What the exercise asks
Please write out all of the records below exactly as they appear.
——
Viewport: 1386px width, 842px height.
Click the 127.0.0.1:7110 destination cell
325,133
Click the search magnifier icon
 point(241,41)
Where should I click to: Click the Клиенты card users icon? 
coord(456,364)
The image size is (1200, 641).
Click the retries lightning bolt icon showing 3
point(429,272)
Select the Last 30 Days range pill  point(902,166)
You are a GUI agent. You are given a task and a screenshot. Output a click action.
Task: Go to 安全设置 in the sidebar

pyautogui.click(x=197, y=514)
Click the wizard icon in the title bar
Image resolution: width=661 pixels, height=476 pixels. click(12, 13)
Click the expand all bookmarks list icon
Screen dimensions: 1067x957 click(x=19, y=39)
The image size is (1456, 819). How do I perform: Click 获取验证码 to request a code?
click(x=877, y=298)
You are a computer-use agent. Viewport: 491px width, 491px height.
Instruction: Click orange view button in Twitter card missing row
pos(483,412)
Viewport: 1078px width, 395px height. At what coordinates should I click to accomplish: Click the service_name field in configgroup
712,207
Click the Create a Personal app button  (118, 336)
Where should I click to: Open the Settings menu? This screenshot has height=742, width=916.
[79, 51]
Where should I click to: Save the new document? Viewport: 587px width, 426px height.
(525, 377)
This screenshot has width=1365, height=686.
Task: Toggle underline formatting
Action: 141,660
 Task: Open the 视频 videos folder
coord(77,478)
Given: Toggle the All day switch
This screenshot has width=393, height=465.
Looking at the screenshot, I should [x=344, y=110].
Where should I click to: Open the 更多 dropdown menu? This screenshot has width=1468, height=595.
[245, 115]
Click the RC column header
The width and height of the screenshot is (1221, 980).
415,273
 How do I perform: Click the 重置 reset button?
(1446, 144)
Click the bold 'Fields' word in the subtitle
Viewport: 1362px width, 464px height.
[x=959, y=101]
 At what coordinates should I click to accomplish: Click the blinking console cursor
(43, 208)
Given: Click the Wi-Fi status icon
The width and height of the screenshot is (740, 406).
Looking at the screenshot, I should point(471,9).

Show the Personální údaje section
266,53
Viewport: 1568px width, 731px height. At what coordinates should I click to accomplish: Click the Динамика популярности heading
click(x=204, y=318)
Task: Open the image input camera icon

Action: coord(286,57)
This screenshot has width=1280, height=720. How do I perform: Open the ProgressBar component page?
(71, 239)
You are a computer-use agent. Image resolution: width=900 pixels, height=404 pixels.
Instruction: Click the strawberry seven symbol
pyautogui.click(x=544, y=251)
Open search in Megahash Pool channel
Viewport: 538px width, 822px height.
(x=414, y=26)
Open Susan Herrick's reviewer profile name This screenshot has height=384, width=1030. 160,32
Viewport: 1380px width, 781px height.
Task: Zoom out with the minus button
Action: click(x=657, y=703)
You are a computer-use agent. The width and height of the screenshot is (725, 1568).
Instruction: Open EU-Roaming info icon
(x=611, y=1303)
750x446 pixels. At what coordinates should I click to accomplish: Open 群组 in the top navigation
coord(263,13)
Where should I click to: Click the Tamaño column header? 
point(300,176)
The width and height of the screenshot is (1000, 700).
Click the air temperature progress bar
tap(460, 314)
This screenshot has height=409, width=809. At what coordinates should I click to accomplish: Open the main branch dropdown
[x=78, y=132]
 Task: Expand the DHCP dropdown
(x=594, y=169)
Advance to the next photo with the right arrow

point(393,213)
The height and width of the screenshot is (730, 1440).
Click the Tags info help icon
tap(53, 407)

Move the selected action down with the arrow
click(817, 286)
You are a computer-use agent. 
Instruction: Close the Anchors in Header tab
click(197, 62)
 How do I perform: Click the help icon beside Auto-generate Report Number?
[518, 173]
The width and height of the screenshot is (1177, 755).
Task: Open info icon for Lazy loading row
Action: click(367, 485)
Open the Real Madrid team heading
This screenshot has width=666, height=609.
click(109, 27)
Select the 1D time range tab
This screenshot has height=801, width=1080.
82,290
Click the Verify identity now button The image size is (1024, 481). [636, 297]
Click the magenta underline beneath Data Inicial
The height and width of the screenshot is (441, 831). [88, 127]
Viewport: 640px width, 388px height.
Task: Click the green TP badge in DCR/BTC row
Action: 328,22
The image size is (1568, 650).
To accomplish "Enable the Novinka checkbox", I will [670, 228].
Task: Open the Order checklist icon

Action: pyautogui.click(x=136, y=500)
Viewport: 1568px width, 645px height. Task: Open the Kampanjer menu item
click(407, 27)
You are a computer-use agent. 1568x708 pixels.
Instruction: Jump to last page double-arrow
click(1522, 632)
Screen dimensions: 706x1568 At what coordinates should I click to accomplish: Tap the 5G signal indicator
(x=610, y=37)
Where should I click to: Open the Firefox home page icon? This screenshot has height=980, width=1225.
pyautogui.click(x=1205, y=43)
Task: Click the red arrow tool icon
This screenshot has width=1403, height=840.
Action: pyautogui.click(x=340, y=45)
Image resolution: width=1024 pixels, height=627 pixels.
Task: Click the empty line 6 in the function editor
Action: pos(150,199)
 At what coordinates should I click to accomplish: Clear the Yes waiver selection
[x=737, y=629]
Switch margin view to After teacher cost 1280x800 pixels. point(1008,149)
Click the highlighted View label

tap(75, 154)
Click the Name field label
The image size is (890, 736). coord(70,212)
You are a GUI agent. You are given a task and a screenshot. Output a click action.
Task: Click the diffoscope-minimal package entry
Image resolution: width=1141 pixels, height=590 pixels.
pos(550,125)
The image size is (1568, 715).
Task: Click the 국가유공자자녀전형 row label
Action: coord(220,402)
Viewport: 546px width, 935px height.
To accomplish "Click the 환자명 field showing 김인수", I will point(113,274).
——
Written solution
Viewport: 1386px width, 842px height.
Click the 127.0.0.1:7110 destination cell
325,133
Click the search magnifier icon
 point(241,41)
Where should I click to: Click the Клиенты card users icon? 
coord(456,364)
The image size is (1200, 641).
Click the retries lightning bolt icon showing 3
point(429,272)
Select the Last 30 Days range pill  point(902,166)
You are a GUI agent. You are given a task and a screenshot. Output a click action.
Task: Go to 安全设置 in the sidebar

pyautogui.click(x=197, y=514)
Click the wizard icon in the title bar
Image resolution: width=661 pixels, height=476 pixels. click(12, 13)
Click the expand all bookmarks list icon
Screen dimensions: 1067x957 click(x=19, y=39)
The image size is (1456, 819). How do I perform: Click 获取验证码 to request a code?
click(x=877, y=298)
You are a computer-use agent. Viewport: 491px width, 491px height.
Instruction: Click orange view button in Twitter card missing row
pos(483,412)
Viewport: 1078px width, 395px height. At what coordinates should I click to accomplish: Click the service_name field in configgroup
712,207
Click the Create a Personal app button  (118, 336)
Where should I click to: Open the Settings menu? This screenshot has height=742, width=916.
[79, 51]
Where should I click to: Save the new document? Viewport: 587px width, 426px height.
(525, 377)
This screenshot has width=1365, height=686.
Task: Toggle underline formatting
Action: 141,660
 Task: Open the 视频 videos folder
coord(77,478)
Given: Toggle the All day switch
This screenshot has width=393, height=465.
Looking at the screenshot, I should [x=344, y=110].
Where should I click to: Open the 更多 dropdown menu? This screenshot has width=1468, height=595.
[245, 115]
Click the RC column header
The width and height of the screenshot is (1221, 980).
415,273
 How do I perform: Click the 重置 reset button?
(1446, 144)
Click the bold 'Fields' word in the subtitle
Viewport: 1362px width, 464px height.
[x=959, y=101]
 At what coordinates should I click to accomplish: Click the blinking console cursor
(43, 208)
Given: Click the Wi-Fi status icon
The width and height of the screenshot is (740, 406).
Looking at the screenshot, I should point(471,9).

Show the Personální údaje section
266,53
Viewport: 1568px width, 731px height. At what coordinates should I click to accomplish: Click the Динамика популярности heading
click(x=204, y=318)
Task: Open the image input camera icon

Action: coord(286,57)
This screenshot has width=1280, height=720. How do I perform: Open the ProgressBar component page?
(71, 239)
You are a computer-use agent. Image resolution: width=900 pixels, height=404 pixels.
Instruction: Click the strawberry seven symbol
pyautogui.click(x=544, y=251)
Open search in Megahash Pool channel
Viewport: 538px width, 822px height.
(x=414, y=26)
Open Susan Herrick's reviewer profile name This screenshot has height=384, width=1030. 160,32
Viewport: 1380px width, 781px height.
Task: Zoom out with the minus button
Action: click(x=657, y=703)
You are a computer-use agent. The width and height of the screenshot is (725, 1568).
Instruction: Open EU-Roaming info icon
(x=611, y=1303)
750x446 pixels. At what coordinates should I click to accomplish: Open 群组 in the top navigation
coord(263,13)
Where should I click to: Click the Tamaño column header? 
point(300,176)
The width and height of the screenshot is (1000, 700).
Click the air temperature progress bar
tap(460, 314)
This screenshot has height=409, width=809. At what coordinates should I click to accomplish: Open the main branch dropdown
[x=78, y=132]
 Task: Expand the DHCP dropdown
(x=594, y=169)
Advance to the next photo with the right arrow

point(393,213)
The height and width of the screenshot is (730, 1440).
Click the Tags info help icon
tap(53, 407)

Move the selected action down with the arrow
click(817, 286)
You are a computer-use agent. 
Instruction: Close the Anchors in Header tab
click(197, 62)
 How do I perform: Click the help icon beside Auto-generate Report Number?
[518, 173]
The width and height of the screenshot is (1177, 755).
Task: Open info icon for Lazy loading row
Action: click(367, 485)
Open the Real Madrid team heading
This screenshot has width=666, height=609.
click(109, 27)
Select the 1D time range tab
This screenshot has height=801, width=1080.
82,290
Click the Verify identity now button The image size is (1024, 481). [636, 297]
Click the magenta underline beneath Data Inicial
The height and width of the screenshot is (441, 831). [88, 127]
Viewport: 640px width, 388px height.
Task: Click the green TP badge in DCR/BTC row
Action: 328,22
The image size is (1568, 650).
To accomplish "Enable the Novinka checkbox", I will [670, 228].
Task: Open the Order checklist icon

Action: pyautogui.click(x=136, y=500)
Viewport: 1568px width, 645px height. Task: Open the Kampanjer menu item
click(407, 27)
You are a computer-use agent. 1568x708 pixels.
Instruction: Jump to last page double-arrow
click(1522, 632)
Screen dimensions: 706x1568 At what coordinates should I click to accomplish: Tap the 5G signal indicator
(x=610, y=37)
Where should I click to: Open the Firefox home page icon? This screenshot has height=980, width=1225.
pyautogui.click(x=1205, y=43)
Task: Click the red arrow tool icon
This screenshot has width=1403, height=840.
Action: pyautogui.click(x=340, y=45)
Image resolution: width=1024 pixels, height=627 pixels.
Task: Click the empty line 6 in the function editor
Action: pos(150,199)
 At what coordinates should I click to accomplish: Clear the Yes waiver selection
[x=737, y=629]
Switch margin view to After teacher cost 1280x800 pixels. point(1008,149)
Click the highlighted View label

tap(75, 154)
Click the Name field label
The image size is (890, 736). coord(70,212)
You are a GUI agent. You are given a task and a screenshot. Output a click action.
Task: Click the diffoscope-minimal package entry
Image resolution: width=1141 pixels, height=590 pixels.
pos(550,125)
The image size is (1568, 715).
Task: Click the 국가유공자자녀전형 row label
Action: coord(220,402)
Viewport: 546px width, 935px height.
To accomplish "Click the 환자명 field showing 김인수", I will point(113,274).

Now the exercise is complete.